Wednesday, 24 February 2010

CLARITY OF NIGHT "SILHOUETTE" SHORT FICTION CONTEST

Holding onto David Barber’s coattails, I decided to ask Jason Evans for feedback on my “Silhouette” entry.

I’m glad I did because Jason very kindly provided some detailed and positive feedback, which is very much food for thought. My thanks go to Jason and to David for the original idea.

I’ll take this onboard and, like David, I thought I would re-post my piece and Jason’s feedback.

THE ETON RIFLES

Smithers-Jones swung the shotgun and squeezed the trigger in one swift movement. The wood pigeon dropped like a stone and the gundog disappeared into the gorse after it.

“Valentine,” Smithers-Jones, a plumy Eton toff, broke both barrels. “An associate highly recommended you.”

Smithers-Jones was resplendent, from top to toe: Checked flat cap. Tweed shooting jacket. Plus fours. Argyle socks. Leather boots.

My old man liked a hat and a shotgun. He’d have taken a hacksaw to Smithers-What’s-His-Face’s Purdey and stuck-up the local bank with it.

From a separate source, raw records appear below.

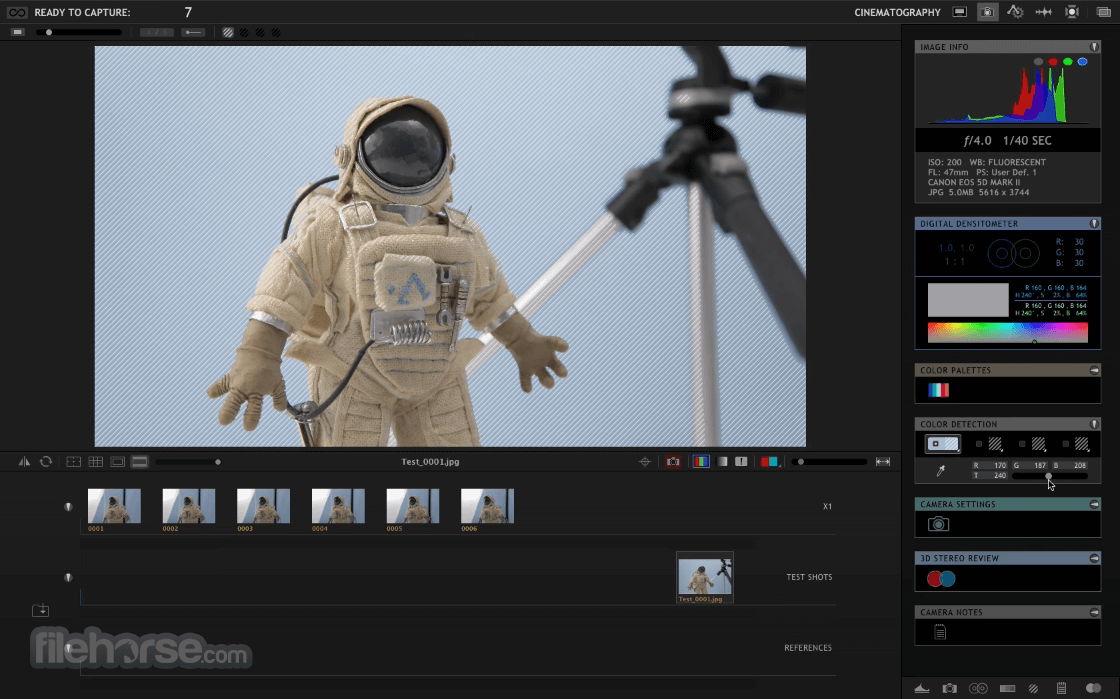Click the add-to-track button on the left edge
Screen dimensions: 1120x699
pos(40,610)
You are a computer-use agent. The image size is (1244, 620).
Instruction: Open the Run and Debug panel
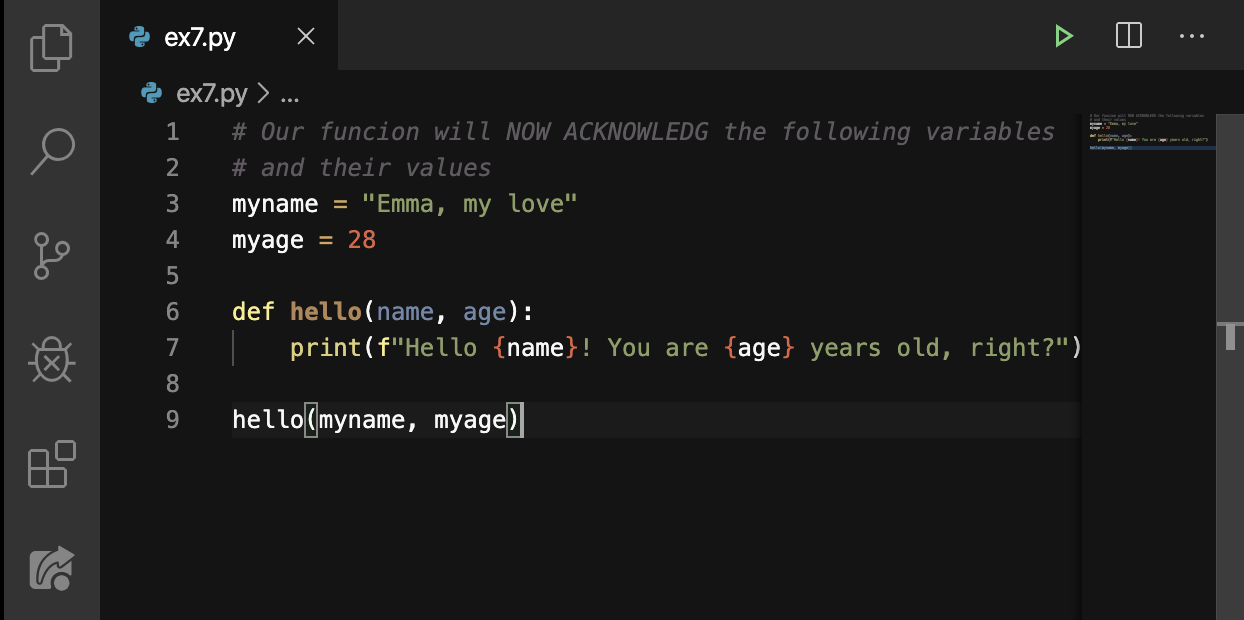pos(50,360)
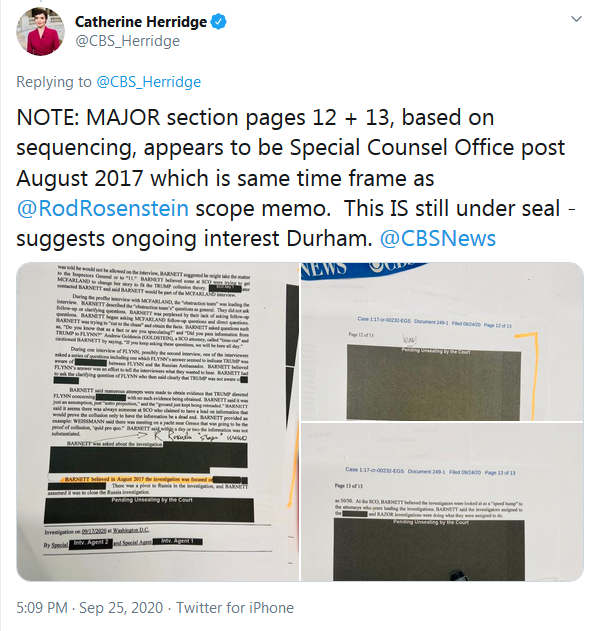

“I’m a Private Investigator Mr Smithers-Jones.” I scraped my shoe on the wet grass, “What can I do for you?”

“Find my daughter,” Smithers-Jones scanned the lead grey skies for another feathered victim. “She’s a bloody embarrassment.” A beat passed. “Drink and drugs. That sort of thing.”

“Daughters come home, to their loved ones, of their own accord eventually,” I turned up my coat collar against the wind. “When the money runs out.”

Smithers-Jones flashed me a look like I was a turd. Just like the piece I’d removed from the sole of my brogue.

“Her junky friends persuaded her to take a rather expensive family heirloom. Hence the urgency.” He slotted two cartridges and snapped the shotgun shut. “If I had my way...” He sighed, “Her mother wants the situation handled… delicately.”

Smithers-Jones, I thought, despite his money, guns, fancy clothes and country pile, was just like all the other punters that hired me.

Same shit different arsehole…. As my old man would say.

© 2010 Alan Griffiths

JASON’S FEEDBACK

What I liked best about your piece was the attitude and voice. It had a strong impact.

I think that you could strengthen the impact quite a bit with some technical adjustments. First, you need to establish the POV right up front. The word "my" in the 4th paragraph was the first indication that this is first person POV. Up until that point, I felt that it was 3rd person, so the "my" was very jarring. As a result, in the 4th and 5th paragraphs, I became confused about who is who. I first thought that "my old man" was Smithers-Jones.

I also would encourage you to take a longer view in the impact of the writing. Not worrying so much about each paragraph's impact, but building across the paragraphs. I'm getting the sense that each of your paragraphs stand as little islands with too much attention to description in each. Without a sense of building as the reader progresses down the page, the scene feels stuck in one mode. Toward that end, I would eliminate your movement-for-the-sake-of-movement breaks in your dialogue. Examples are: "a plumy Eton toff, broke both barrels" and "I scraped my shoe on the wet grass" and "I turned my coat collar against the wind." Sometimes people try to avoid simple dialogue attributions, such as "he said," with little nuggets of action. That quickly becomes very distracting and backfires.

I'd also watch for pushing dialogue too far in order to mechanically move the story ahead, such as: "I'm a Private Investigator Mr. Smithers-Jones." I don't think he would say that like an introduction and use the guy's full name. Smithers-Jones knows he's a PI, and we usually talk to each other just by looking in the person's direction. If he were making a point about being a PI, he might say, "so why do you need a private investigator?"

I think that by focusing on the impact of the entire page, your writing will really shine.